Former Labour minister warns voting pact with Fine Gael is 'fraught with danger'
A former Labour minister has warned that a voting pact with Fine Gael would be “fraught with danger”.
Dublin Central TD Joe Costello today said he is concerned the Labour party could be “stampeded” into a pact with Fine Gael prior to the election.
Mr Costello said he communicated his views with party leader Joan Burton earlier today and that he believes such a proposal should be “fully teased out” with members.
“A voting pact would be a new departure, a new policy position and should not therefore be taken by the Labour Party without the fullest consultation,” Mr Costello said.
“Fine Gael has already distanced itself from a future coalition with Fianna Fail and Sinn Fein. Sinn Fein and Fianna Fail have made similar noises in relation to Fine Gael and to each other. Labour therefore is in an excellent position to pick up transfers from all of these parties, other smaller parties and independents,” he added.
Mr Costello’s Dáil colleague Dominic Hannigan has also voiced opposition to such an arrangement.
And several party sources say Ms Burton may have moved too early regarding the pact, adding that such a deal should not have been taken until closer to polling day.
Earlier, Tanaiste Joan Burton defended her plans for a vote sharing pact with Fine Gael for the upcoming general election.
The Labour leader is facing mounting unhappiness within her own party over the pact with the coalition partner, with several party TDs public opposing the move.
Ms Burton said the pact would be considered at the party's upcoming think in but would not say if there will be a vote on the issue or if members could be allowed not to promote the pact if put in place.
"We've worked well the two parties in this government in trying and difficult circumstances for people.
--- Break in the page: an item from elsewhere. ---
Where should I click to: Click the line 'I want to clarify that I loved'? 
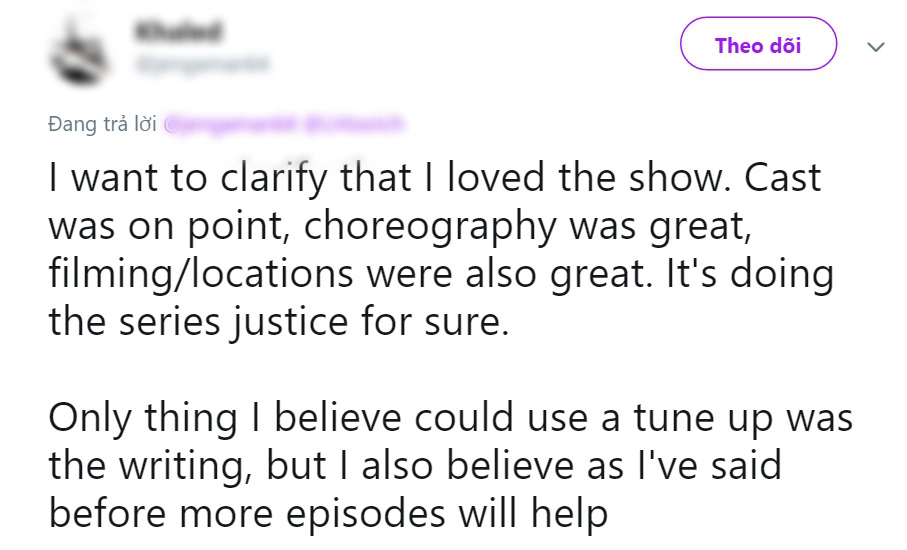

Why then would we not say to people that if we can bring together and get support from the people that we will look at transferring votes between the two parties?" she said this morning.
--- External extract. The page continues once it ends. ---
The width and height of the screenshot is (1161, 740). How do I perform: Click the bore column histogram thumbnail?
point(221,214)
"It's not about the actual policy platform, it's about saying after you've finished voting for the candidates in your own party then continue to the other party of government because it has been a government of achievement."
She said such a move 'made sense' and insisted that both parties would run their election campaign in independent platforms.
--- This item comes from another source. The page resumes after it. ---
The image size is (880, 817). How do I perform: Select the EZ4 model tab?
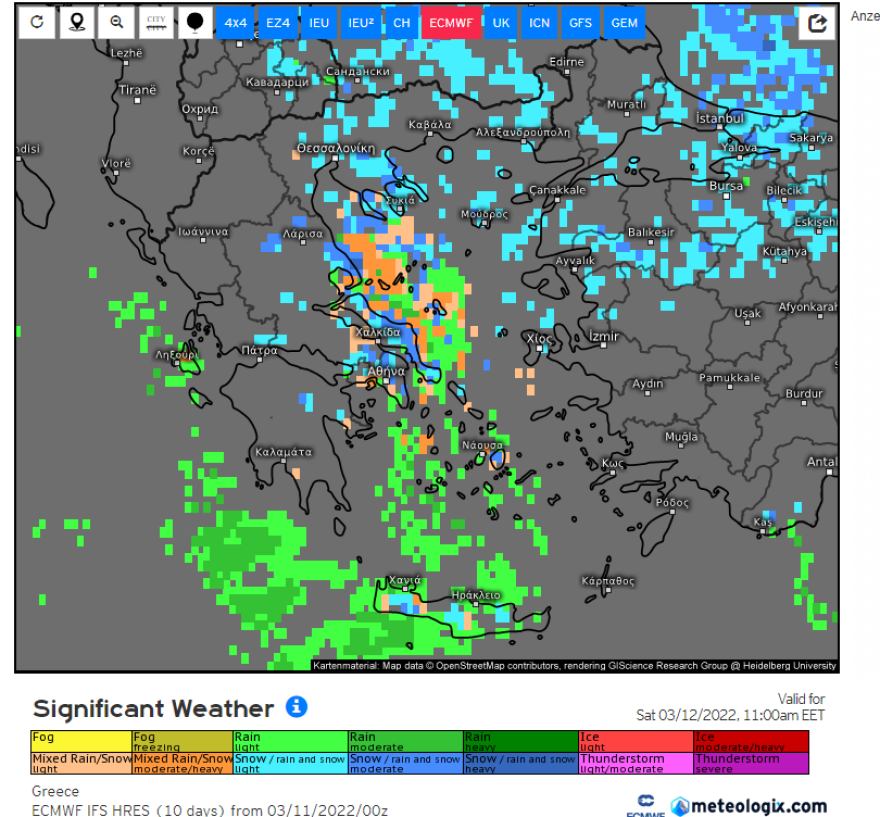coord(277,23)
She added that "in the case of the Labour party it's getting people back to work and it's about rebuilding the economy but it's also about social investment and tax reform".
The Tanaiste said the alternative to the current government was one that would "be dominated by bickering and rowing as to who as it were got the most political spoils".
"I think we have to put people in the country first and that's why as leader of the Labour party we want to see stability, we want to see security, recovery and renewal and we have the means to do that," she said.